**** The data
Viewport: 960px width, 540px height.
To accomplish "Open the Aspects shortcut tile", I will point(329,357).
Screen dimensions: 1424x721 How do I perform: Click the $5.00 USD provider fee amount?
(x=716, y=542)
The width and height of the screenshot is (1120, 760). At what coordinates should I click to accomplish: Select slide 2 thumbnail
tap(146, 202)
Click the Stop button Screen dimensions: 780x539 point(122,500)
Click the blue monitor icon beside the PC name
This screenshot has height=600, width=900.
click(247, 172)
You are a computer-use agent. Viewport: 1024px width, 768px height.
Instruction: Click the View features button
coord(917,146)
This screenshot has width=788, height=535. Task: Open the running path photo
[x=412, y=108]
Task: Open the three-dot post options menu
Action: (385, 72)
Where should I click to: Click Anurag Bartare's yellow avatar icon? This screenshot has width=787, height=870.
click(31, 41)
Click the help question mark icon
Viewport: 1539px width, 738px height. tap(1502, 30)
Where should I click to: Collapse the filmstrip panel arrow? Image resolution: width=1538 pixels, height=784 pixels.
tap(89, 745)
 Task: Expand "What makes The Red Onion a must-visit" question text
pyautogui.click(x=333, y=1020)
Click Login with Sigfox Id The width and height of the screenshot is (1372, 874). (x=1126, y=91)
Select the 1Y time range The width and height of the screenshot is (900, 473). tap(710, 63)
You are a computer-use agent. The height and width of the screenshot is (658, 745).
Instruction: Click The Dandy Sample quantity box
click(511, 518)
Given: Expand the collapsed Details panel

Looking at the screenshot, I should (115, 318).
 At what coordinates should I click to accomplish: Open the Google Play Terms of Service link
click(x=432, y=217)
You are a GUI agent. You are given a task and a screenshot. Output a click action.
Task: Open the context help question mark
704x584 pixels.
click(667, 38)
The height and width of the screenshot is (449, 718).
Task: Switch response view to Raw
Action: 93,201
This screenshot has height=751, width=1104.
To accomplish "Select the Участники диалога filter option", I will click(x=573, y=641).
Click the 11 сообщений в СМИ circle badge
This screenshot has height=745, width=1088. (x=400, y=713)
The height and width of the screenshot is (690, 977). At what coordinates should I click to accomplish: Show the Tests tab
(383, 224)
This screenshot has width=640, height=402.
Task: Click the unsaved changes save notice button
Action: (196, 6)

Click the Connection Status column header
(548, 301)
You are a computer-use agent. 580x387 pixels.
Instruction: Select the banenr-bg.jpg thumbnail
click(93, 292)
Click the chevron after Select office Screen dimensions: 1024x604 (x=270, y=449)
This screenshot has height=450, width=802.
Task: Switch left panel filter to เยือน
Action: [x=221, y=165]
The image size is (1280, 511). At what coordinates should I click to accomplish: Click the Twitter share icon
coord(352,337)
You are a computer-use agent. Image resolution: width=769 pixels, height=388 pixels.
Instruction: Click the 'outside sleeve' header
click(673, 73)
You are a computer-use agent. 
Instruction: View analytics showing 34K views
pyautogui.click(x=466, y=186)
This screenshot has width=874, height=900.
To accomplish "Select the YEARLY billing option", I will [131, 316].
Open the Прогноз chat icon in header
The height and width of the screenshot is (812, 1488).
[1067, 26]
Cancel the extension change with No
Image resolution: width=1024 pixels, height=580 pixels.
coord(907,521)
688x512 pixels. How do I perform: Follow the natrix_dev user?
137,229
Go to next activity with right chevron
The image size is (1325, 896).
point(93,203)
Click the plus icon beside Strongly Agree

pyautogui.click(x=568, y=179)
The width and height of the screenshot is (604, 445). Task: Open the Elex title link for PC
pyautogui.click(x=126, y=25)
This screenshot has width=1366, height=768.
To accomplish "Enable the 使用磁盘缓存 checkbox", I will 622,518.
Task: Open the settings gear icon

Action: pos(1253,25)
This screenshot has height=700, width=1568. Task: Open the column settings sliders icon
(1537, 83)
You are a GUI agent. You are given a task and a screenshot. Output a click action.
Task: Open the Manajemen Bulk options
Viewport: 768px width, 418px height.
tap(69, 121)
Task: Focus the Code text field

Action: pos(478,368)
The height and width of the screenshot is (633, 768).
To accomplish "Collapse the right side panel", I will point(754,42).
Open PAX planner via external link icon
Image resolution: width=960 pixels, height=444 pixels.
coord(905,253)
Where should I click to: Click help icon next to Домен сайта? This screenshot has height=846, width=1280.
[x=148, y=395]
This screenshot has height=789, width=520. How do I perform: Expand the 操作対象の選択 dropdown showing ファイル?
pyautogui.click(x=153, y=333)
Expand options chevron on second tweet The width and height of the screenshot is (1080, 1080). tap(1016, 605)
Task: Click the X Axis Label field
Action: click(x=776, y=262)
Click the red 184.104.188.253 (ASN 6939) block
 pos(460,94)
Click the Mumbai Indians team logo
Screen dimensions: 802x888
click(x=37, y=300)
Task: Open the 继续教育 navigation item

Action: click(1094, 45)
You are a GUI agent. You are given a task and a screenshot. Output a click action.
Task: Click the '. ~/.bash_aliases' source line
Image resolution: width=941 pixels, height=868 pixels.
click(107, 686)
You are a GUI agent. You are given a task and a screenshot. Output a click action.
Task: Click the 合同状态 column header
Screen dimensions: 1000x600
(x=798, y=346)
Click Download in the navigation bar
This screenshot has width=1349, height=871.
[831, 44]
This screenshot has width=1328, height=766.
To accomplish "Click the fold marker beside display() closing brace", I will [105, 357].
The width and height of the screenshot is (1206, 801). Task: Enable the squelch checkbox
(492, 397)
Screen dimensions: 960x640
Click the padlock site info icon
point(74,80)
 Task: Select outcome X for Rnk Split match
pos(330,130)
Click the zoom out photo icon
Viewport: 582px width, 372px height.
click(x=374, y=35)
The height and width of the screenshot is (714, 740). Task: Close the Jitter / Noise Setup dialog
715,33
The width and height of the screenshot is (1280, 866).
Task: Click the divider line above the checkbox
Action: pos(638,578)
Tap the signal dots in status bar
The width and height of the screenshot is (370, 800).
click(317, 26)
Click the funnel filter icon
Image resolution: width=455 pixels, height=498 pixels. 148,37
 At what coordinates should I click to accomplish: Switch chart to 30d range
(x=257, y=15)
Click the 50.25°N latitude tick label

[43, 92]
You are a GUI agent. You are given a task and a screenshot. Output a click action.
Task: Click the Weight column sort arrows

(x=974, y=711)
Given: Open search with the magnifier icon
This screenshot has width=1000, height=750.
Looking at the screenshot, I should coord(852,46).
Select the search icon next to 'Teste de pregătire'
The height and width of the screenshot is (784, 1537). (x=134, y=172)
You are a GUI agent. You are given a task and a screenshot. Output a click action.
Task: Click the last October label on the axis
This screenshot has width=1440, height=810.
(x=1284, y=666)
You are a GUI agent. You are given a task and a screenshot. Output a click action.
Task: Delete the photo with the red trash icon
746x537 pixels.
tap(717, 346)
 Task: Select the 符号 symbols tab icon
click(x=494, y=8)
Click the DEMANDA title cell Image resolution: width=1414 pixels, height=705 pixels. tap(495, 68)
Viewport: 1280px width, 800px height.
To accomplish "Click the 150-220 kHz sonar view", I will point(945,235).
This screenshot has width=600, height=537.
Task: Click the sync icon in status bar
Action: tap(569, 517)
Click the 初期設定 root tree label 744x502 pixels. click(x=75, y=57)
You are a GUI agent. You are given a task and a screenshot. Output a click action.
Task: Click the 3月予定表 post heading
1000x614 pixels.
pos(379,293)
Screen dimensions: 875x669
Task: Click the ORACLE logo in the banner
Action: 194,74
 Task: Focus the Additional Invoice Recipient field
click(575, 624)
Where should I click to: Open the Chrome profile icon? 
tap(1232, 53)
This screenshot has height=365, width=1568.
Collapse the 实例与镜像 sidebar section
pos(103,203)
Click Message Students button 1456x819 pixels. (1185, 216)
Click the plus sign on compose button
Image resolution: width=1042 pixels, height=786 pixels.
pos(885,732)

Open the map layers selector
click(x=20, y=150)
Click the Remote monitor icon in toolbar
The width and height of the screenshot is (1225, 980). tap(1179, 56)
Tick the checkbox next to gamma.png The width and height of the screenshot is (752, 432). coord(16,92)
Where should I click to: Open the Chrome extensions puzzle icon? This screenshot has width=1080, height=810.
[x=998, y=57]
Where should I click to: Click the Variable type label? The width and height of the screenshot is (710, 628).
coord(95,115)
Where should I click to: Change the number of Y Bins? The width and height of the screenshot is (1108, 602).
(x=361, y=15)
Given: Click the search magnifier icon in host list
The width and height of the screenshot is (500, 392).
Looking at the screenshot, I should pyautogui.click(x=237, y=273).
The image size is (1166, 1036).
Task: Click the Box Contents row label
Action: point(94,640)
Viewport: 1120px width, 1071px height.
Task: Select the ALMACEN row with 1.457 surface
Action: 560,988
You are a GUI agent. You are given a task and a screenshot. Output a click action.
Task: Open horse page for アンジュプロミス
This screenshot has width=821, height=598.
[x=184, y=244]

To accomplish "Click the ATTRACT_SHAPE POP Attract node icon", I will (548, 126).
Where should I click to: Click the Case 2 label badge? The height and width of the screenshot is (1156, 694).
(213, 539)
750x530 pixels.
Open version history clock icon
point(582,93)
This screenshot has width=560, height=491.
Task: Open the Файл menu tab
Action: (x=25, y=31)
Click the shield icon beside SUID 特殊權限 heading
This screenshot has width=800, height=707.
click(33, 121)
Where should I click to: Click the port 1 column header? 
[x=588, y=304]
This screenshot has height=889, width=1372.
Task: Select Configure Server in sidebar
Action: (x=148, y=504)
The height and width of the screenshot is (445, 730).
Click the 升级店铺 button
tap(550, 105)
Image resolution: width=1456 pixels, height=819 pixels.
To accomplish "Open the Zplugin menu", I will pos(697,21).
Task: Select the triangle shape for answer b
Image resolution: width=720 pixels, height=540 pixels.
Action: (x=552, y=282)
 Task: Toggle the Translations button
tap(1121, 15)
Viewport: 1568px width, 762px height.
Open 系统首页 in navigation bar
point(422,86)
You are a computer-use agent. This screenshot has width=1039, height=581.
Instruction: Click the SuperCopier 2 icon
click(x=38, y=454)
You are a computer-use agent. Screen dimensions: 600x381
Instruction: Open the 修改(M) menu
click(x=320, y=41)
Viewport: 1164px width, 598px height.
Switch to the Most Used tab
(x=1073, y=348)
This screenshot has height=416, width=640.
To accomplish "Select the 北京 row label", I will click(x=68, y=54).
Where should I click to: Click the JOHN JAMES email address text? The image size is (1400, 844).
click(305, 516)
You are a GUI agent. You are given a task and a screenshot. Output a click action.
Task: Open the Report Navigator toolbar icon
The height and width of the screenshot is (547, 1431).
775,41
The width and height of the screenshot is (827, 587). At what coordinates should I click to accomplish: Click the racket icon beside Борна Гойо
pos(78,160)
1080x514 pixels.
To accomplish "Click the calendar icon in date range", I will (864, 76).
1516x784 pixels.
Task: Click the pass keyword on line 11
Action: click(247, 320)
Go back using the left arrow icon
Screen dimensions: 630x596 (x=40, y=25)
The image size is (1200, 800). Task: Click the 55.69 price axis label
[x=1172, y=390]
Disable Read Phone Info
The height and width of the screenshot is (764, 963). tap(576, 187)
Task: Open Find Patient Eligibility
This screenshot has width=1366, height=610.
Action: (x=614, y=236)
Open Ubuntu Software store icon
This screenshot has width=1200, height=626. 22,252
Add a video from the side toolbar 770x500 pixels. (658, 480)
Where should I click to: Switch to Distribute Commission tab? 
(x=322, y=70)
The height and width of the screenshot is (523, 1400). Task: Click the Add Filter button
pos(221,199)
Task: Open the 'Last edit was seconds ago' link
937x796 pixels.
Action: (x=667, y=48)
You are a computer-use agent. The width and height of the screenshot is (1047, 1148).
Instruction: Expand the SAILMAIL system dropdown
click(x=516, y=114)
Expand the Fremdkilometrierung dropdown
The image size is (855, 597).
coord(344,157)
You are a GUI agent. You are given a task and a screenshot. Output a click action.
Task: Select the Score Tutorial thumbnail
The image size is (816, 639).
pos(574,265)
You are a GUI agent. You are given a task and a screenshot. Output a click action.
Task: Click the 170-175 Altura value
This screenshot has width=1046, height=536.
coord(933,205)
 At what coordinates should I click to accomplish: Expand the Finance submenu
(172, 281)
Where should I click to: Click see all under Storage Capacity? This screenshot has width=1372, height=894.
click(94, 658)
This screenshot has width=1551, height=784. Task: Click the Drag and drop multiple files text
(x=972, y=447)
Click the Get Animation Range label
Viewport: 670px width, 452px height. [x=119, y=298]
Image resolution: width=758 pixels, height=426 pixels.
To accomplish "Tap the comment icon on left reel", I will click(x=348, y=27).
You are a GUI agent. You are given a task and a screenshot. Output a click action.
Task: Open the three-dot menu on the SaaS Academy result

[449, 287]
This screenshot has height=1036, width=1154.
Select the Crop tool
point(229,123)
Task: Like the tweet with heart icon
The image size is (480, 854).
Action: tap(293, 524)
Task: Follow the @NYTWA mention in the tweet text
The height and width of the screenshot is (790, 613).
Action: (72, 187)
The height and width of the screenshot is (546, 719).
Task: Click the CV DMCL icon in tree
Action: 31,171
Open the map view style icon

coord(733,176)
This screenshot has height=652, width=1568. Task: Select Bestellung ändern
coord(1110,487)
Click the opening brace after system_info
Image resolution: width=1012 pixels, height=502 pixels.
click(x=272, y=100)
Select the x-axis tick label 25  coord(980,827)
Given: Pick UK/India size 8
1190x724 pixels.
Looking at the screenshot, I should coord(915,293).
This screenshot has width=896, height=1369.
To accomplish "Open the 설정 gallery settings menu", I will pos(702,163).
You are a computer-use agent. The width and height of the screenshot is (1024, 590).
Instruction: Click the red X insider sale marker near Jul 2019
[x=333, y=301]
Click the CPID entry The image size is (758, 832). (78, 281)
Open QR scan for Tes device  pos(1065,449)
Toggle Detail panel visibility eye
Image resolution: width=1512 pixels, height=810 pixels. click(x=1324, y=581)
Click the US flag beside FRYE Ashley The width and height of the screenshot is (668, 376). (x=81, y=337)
********
* [About this task]: From the entries above, write out only the lines starting at the line that holds "is (1024, 590)." and ending at the line that holds "Open QR scan", keeping both and matching them exactly.

* [Exercise solution]:
You are a computer-use agent. The width and height of the screenshot is (1024, 590).
Instruction: Click the red X insider sale marker near Jul 2019
[x=333, y=301]
Click the CPID entry The image size is (758, 832). (78, 281)
Open QR scan for Tes device  pos(1065,449)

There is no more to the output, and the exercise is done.